Pixel coordinate grounding data:
--------

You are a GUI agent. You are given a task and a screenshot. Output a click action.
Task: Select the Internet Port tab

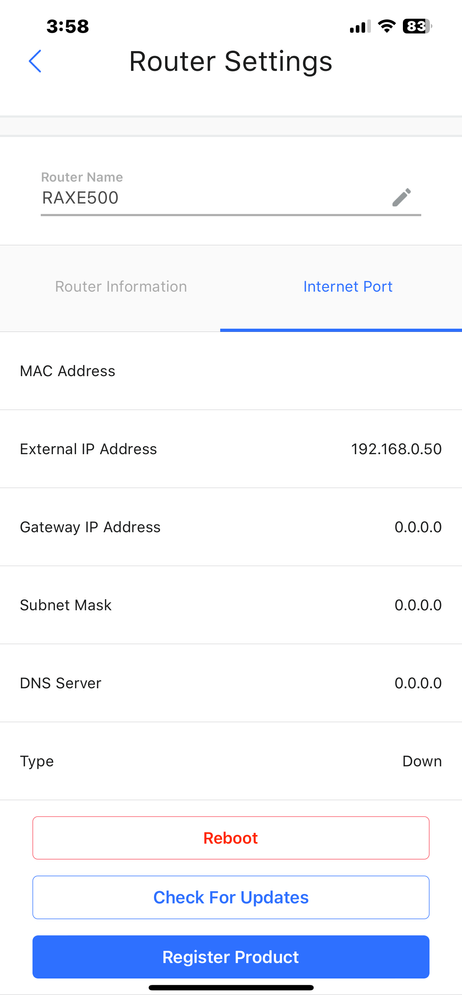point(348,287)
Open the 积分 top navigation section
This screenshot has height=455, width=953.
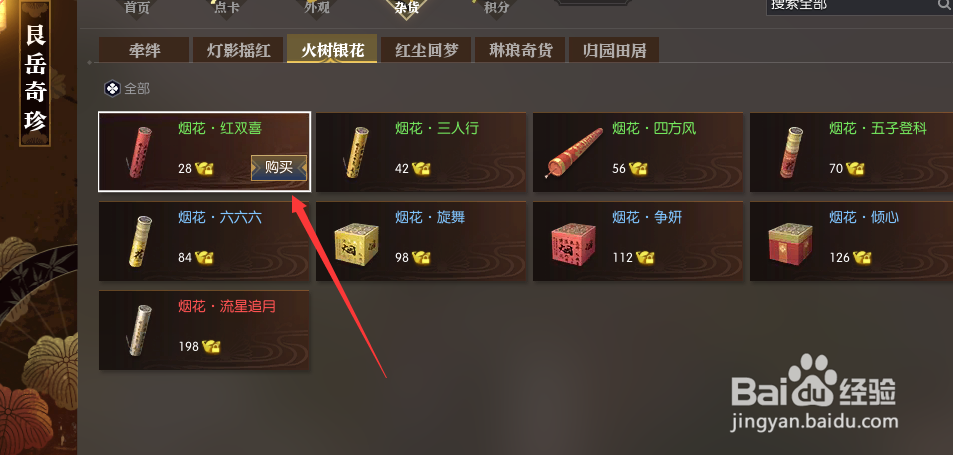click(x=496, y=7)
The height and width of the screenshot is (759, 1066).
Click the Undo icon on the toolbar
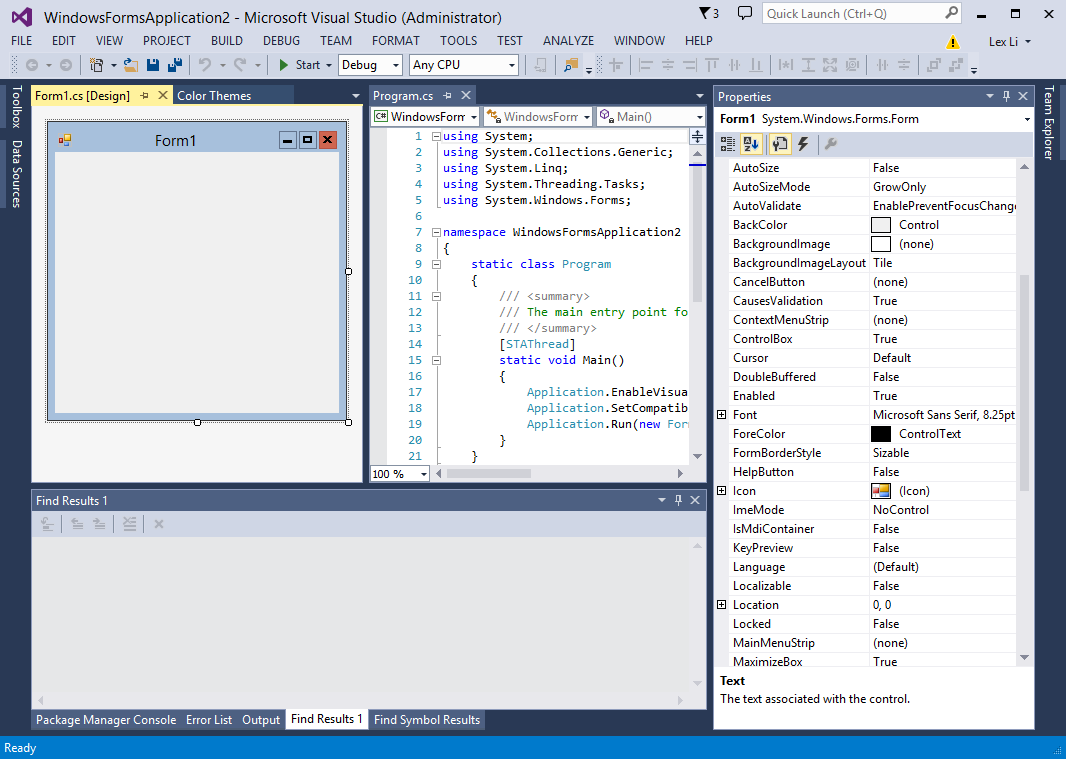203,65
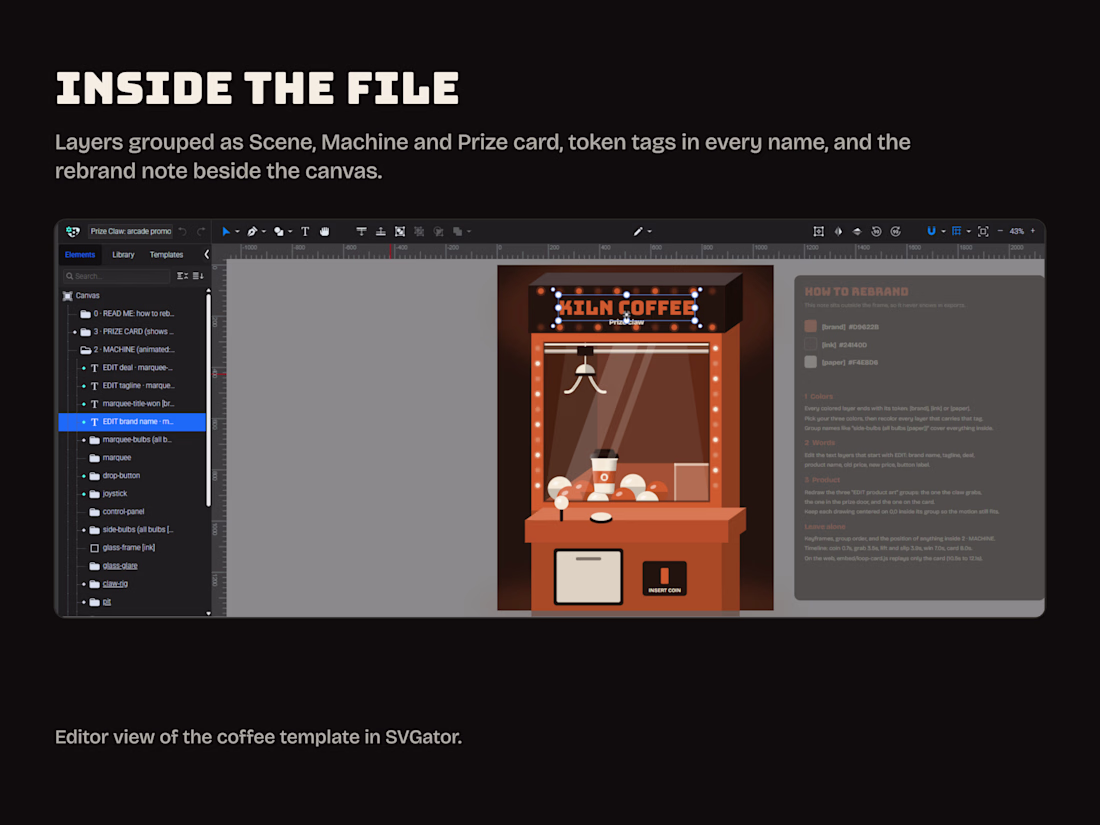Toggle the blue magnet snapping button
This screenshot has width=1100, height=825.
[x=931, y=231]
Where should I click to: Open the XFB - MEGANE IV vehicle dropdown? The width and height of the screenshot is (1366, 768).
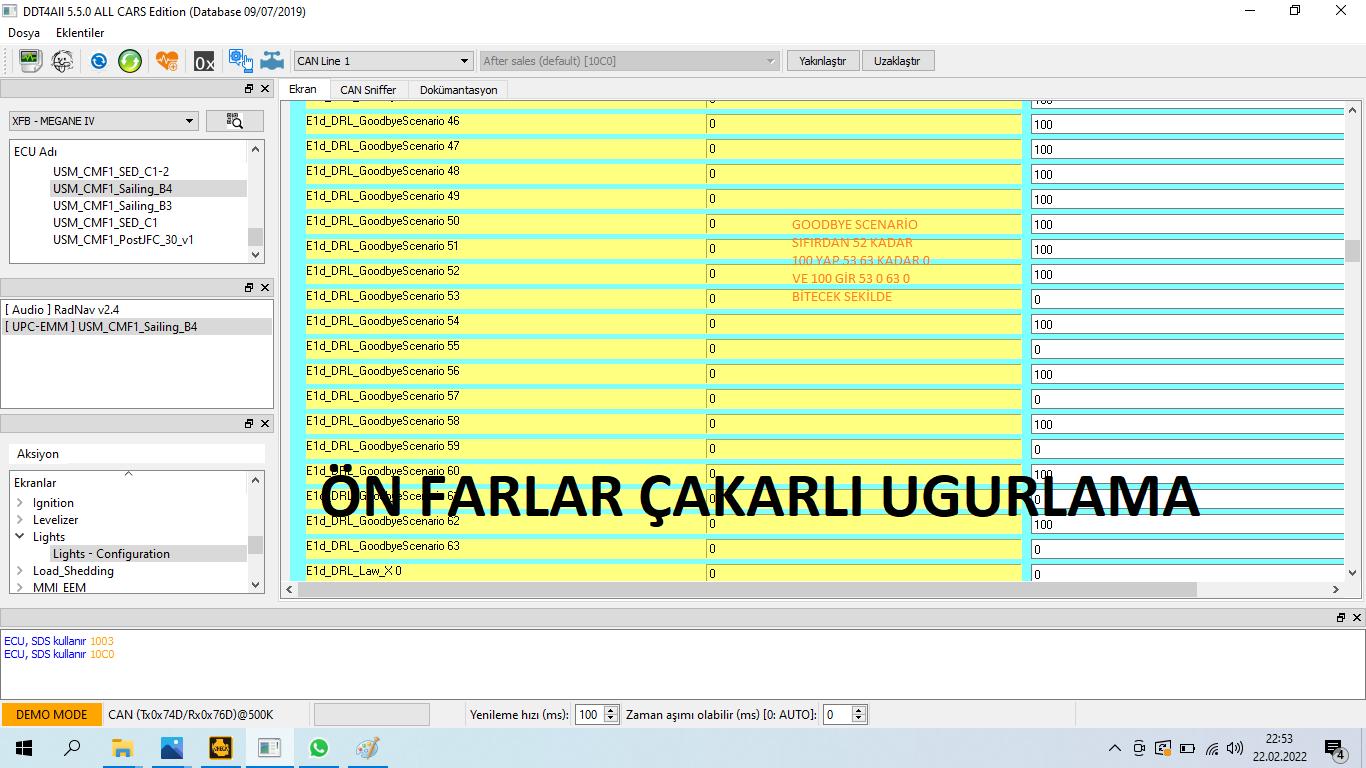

--------

- TASK DESCRIPTION -
Go through the entries above and say how many lines include the word "Open". Give the number only.

- TASK RESPONSE -
2